Material for the task:
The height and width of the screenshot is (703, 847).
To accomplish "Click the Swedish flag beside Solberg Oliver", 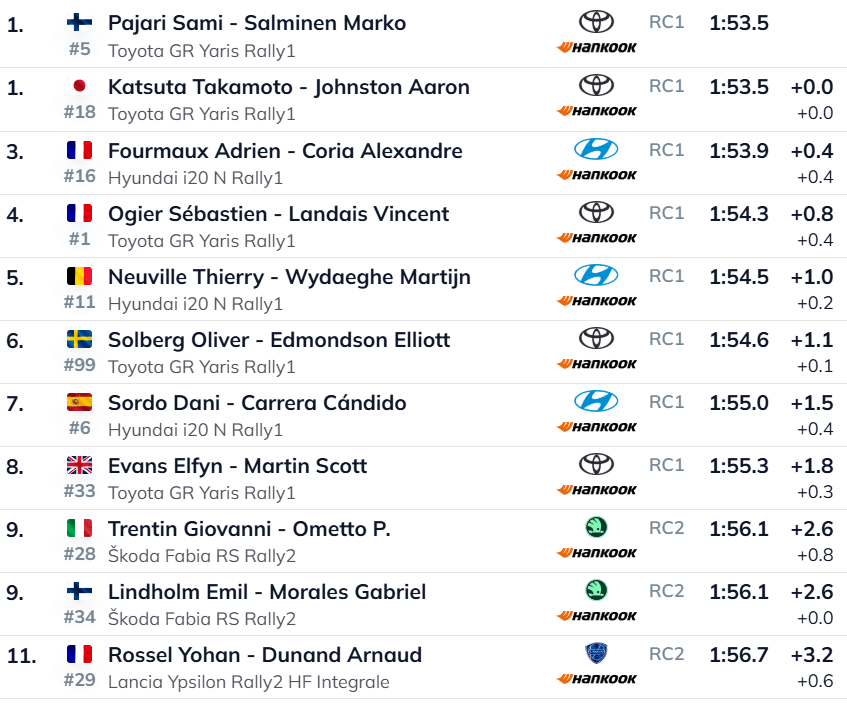I will coord(79,340).
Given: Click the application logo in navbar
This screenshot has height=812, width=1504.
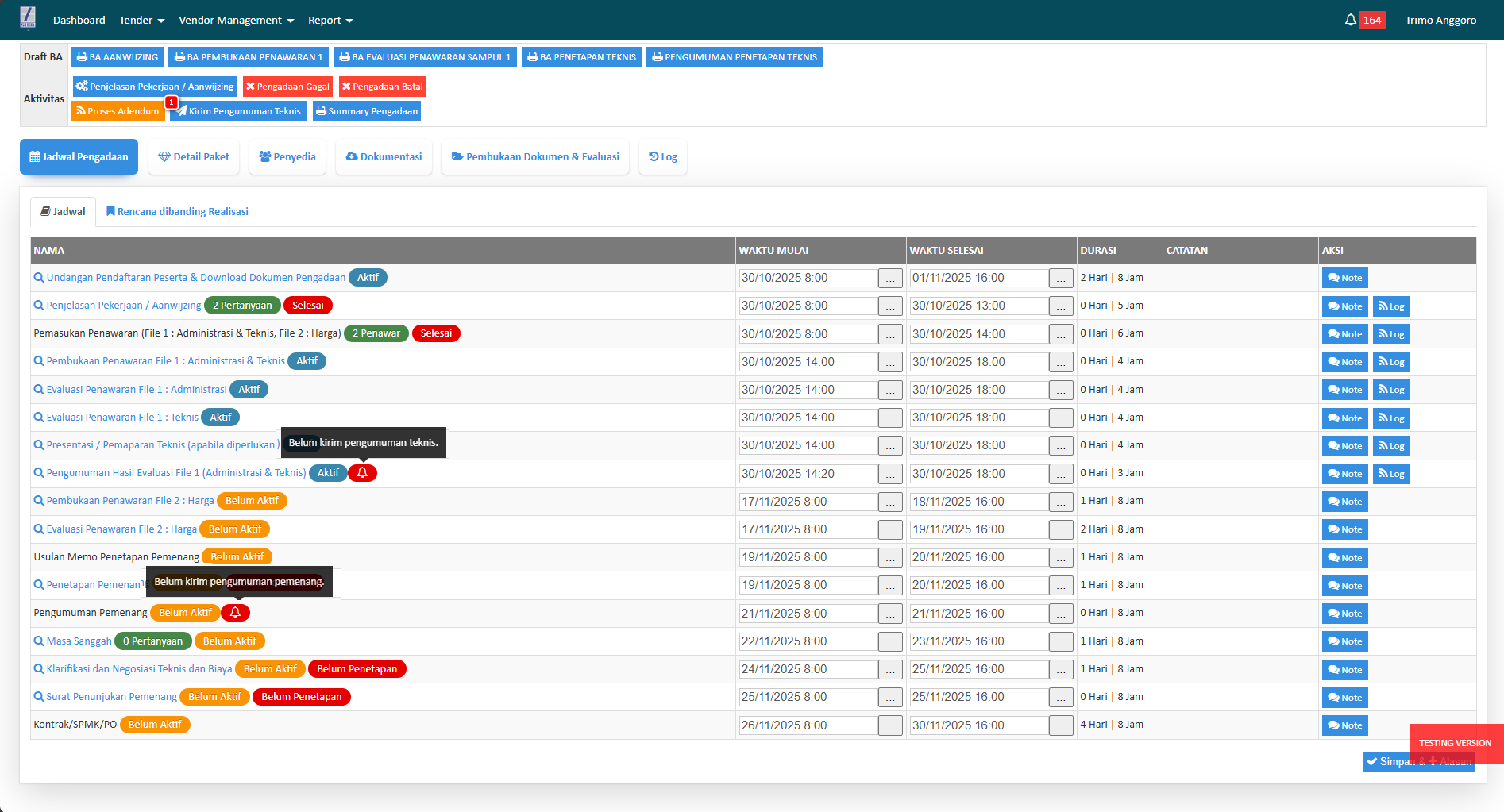Looking at the screenshot, I should [28, 19].

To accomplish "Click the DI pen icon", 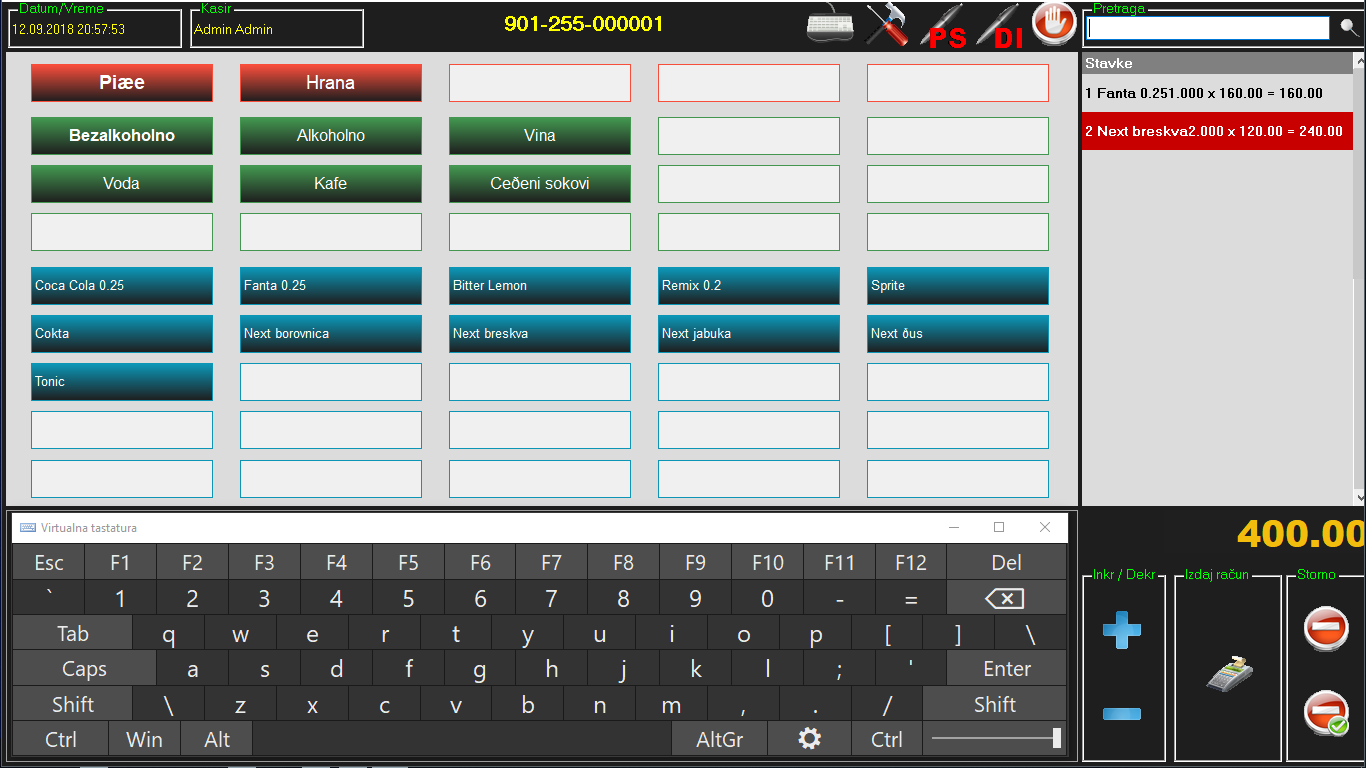I will click(999, 26).
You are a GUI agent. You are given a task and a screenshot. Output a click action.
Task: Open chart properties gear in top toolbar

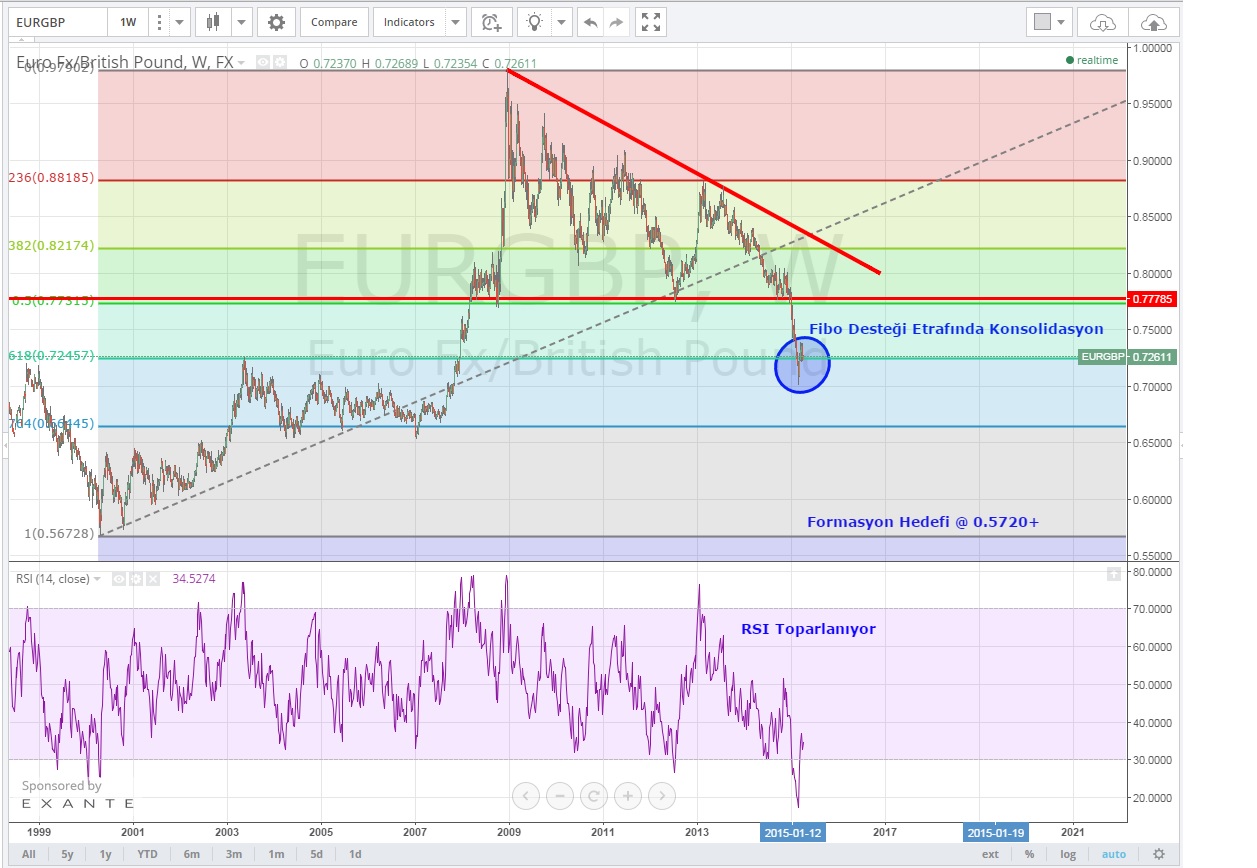pyautogui.click(x=276, y=22)
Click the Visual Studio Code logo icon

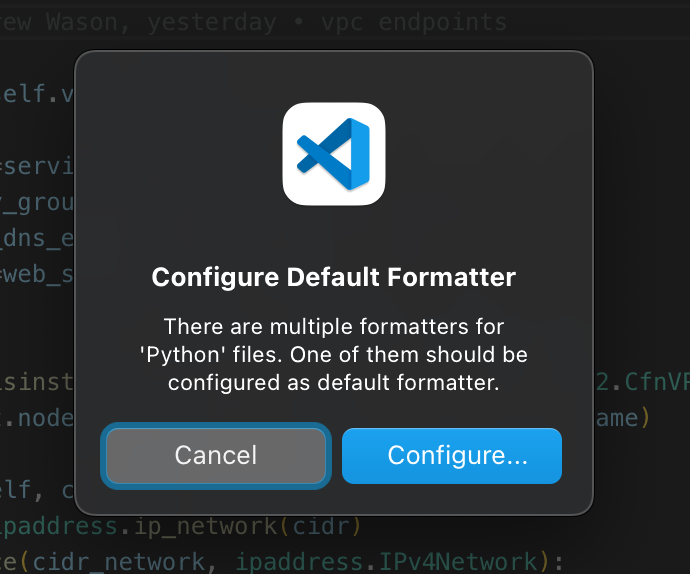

To do: Report every line of the entries above that contains the word "logo", treating uppercase and lowercase letters as different.

Finished exercise:
Given: Click the application logo in navbar
Click the Visual Studio Code logo icon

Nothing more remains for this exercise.